Многие историки обращают внимание широкой общественности на то, что приход к власти политических сил, взгляды которых существенно отличаются от взглядов их предшественников, среди прочих мероприятий по укреплению власти, как правило, решают вопрос интерпретации смысла исторических событий. Это может осуществляться в форме изменения учебных программ в вузах, переписывания учебников, например, для средней школы, изменения системы праздников, в переименовании улиц, городов и т. д. Подобные мероприятия не предполагают прямого воздействия на сознание людей с целью укрепления существующей власти.
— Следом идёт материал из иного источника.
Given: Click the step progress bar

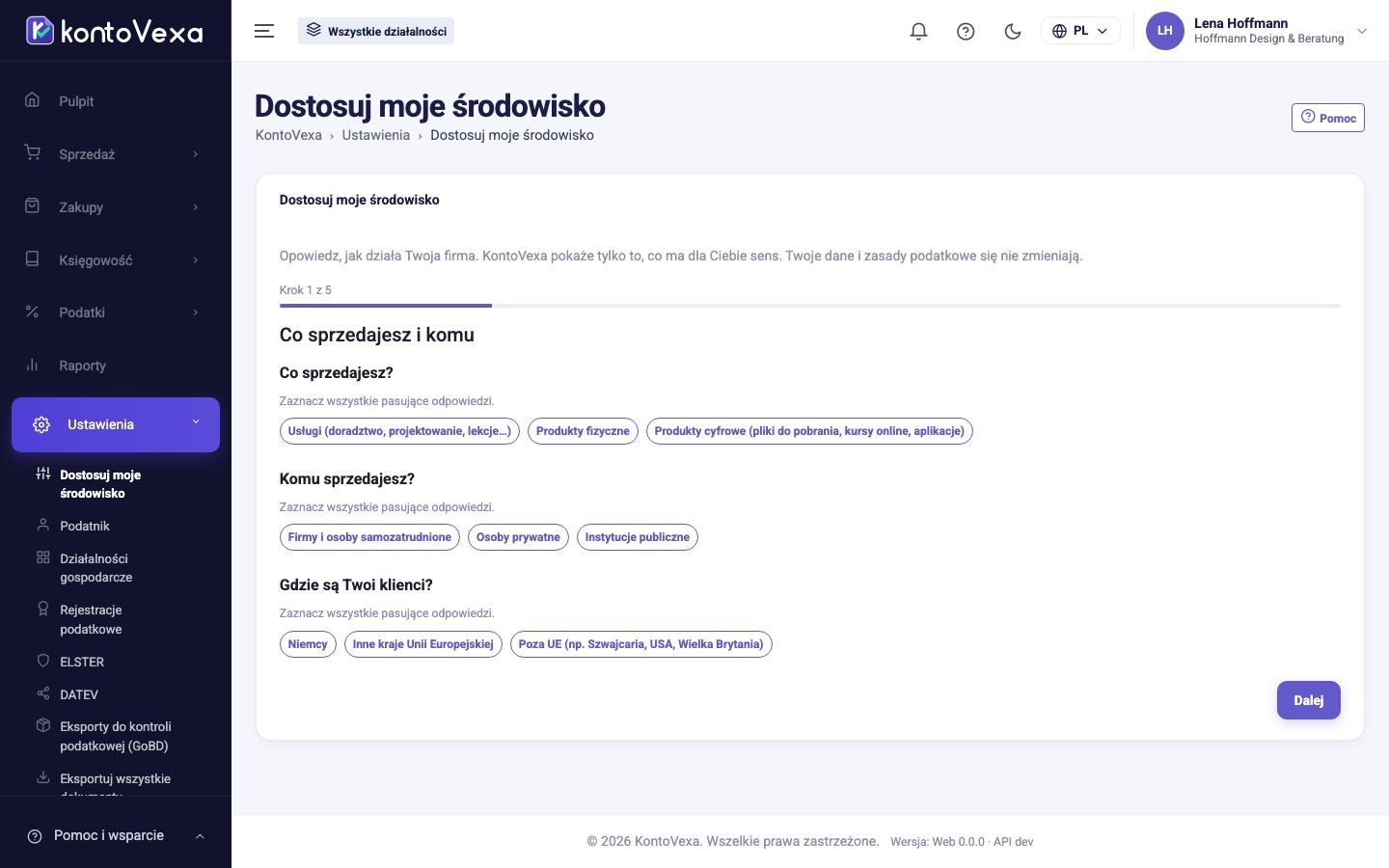Looking at the screenshot, I should click(x=810, y=306).
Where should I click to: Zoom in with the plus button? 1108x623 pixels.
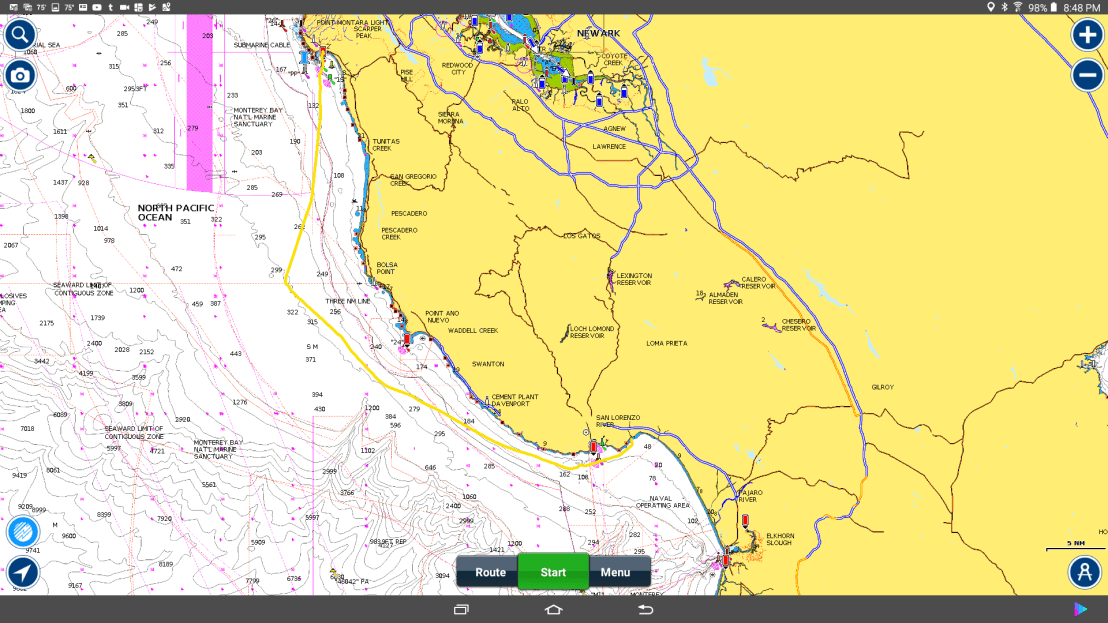click(1087, 35)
Психологическое воздействие здесь осуществляется именно через изменение условий жизнедеятельности граждан, главными механизмами являются сокращение количества информации, перестановка «акцентов» с одних событий на другие, устранение «противоречивой» информации, возможности толкования событий с разных позиций и т. д. Таким образом, существенного изменения представлений об исторических событиях можно добиться без традиционного непосредственного психологического воздействия, без распространения какой-либо навязчивой и значимой для коммуникатора информации.
Многие социально-психологические исследования также убедительно показывают, что в условиях неопределенности можно добиваться более сильного и устойчивого эффекта психологического воздействия, чем при непосредственном психологическом давлении, причем с наименьшими материальными затратами.
Сказанному выше мы находим многочисленные подтверждения в результатах лабораторных социально-психологических экспериментов. Если сравнить знаменитые эксперименты М. Шерифа по изучению социального влияния в условиях информационной неопределенности и С. Аша по изучению непосредственного социально-психологического воздействия на индивида в условиях малой группы, то можно обнаружить интересные явления, на которые в 1991 г. указывал французский социальный психолог С. Московичи (Moscovici, 1991). Известные эксперименты М. Шерифа с автокине-тическим эффектом, создающие условия неопределенности и позволяющие конфедерату (подсадному) сформировать мнение группы по поводу «направления движения» и расстояния до точечного источника света в темной комнате, доказывают, что информационная неопределенность является важным фактором создания установки, на основе которой испытуемые строят свою собственную систему представлений и убеждений (Майерс, 2013). В экспериментах С. Аша по изучению конформизма испытуемый в состоянии максимальной информационной определенности (адекватное восприятие объекта) занимает конформную позицию, т. е. «делает вид о принятии групповой нормы» (там же). Московичи показал не только различие в методиках и содержании двух знаменитых экспериментов, демонстрирующих в первом случае механизм социального влияния, а во втором случае – механизм конформизма, но и роль одновременных информационной неопределенности и социального влияния конфедерата в формировании собственных убеждений человека (участника эксперимента) (Moscovici, 1991).
Еще один феномен, который был описан С. Московичи, – это феномен групповой поляризации, который также связан с информационной неопределенностью и проявляется в том, что после длительной дискуссии члены группы, как правило, занимают крайние полярные позиции. С этим мы часто сталкиваемся на практике, когда наличие неопределенных ответов при массовых социологических опросах общественного мнения или ответов, помещаемых в графу «против всех» во время политических выборов, свидетельствует об информационной неопределенности в отношении сложившейся ситуации. В этом случае члены группы могут разделиться на две части в зависимости от того, какого полярного мнения они придерживаются.